(Saved data entries)
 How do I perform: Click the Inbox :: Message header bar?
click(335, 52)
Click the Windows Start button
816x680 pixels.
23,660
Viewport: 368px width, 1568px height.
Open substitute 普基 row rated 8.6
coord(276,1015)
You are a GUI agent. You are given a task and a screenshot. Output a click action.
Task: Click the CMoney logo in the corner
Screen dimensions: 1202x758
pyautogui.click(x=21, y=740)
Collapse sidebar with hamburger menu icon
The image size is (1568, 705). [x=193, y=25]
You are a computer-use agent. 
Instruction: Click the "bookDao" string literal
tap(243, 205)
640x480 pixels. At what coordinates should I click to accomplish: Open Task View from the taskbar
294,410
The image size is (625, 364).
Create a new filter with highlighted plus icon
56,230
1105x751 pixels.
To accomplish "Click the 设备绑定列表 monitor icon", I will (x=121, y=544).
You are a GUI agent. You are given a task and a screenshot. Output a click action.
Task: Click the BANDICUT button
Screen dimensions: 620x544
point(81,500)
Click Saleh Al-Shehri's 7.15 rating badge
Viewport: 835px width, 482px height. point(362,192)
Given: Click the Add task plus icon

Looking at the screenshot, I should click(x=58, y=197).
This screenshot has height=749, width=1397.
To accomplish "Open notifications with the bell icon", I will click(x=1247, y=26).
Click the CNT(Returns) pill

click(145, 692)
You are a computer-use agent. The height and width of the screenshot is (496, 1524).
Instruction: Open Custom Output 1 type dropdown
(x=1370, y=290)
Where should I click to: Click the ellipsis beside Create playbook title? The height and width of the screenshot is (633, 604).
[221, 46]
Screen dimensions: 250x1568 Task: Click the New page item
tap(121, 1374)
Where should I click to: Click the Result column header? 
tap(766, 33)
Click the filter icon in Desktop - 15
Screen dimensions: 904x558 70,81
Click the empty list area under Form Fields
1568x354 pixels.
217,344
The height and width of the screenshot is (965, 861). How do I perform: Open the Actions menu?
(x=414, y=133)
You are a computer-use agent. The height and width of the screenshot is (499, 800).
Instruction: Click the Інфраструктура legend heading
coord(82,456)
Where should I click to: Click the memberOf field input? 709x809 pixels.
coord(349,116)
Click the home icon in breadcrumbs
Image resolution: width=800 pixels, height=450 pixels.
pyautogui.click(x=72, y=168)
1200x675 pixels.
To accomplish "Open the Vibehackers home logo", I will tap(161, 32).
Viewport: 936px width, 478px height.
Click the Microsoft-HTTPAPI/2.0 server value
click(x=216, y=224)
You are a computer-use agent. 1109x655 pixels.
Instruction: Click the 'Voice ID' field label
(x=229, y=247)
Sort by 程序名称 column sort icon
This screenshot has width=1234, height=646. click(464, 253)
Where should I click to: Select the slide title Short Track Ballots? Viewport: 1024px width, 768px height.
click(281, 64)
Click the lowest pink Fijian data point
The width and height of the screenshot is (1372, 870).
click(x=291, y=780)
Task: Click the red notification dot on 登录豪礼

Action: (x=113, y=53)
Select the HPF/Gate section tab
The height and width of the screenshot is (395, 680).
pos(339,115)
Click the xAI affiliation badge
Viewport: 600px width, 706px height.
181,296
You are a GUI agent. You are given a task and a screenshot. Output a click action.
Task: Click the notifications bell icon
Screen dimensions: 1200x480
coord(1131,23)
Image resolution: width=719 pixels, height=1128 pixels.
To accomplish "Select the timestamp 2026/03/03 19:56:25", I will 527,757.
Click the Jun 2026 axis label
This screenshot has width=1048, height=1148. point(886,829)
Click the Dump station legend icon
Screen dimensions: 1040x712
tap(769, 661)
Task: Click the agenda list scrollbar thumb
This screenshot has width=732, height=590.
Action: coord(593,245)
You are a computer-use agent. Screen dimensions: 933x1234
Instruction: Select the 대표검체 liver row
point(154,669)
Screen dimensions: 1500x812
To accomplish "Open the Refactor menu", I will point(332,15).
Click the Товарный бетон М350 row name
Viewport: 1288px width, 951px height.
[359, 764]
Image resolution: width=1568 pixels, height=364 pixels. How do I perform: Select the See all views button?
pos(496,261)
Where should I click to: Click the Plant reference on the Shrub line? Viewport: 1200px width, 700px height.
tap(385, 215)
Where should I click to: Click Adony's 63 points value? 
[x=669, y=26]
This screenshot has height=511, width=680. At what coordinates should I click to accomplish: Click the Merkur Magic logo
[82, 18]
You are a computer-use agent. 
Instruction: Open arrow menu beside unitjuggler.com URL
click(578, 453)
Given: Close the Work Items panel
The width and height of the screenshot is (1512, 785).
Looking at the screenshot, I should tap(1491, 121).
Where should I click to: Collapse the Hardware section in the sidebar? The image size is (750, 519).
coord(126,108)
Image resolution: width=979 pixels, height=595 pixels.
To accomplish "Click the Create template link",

◆ **ACTION ITEM**: After locating the line with "Where should I click to: Click the memberOf" above, return that line and every later line through the one with "Viewport: 936px width, 478px height.", word for word and with nothing else.

◆ **EXERCISE OUTPUT**:
Where should I click to: Click the memberOf field input? 709x809 pixels.
coord(349,116)
Click the home icon in breadcrumbs
Image resolution: width=800 pixels, height=450 pixels.
pyautogui.click(x=72, y=168)
1200x675 pixels.
To accomplish "Open the Vibehackers home logo", I will tap(161, 32).
Viewport: 936px width, 478px height.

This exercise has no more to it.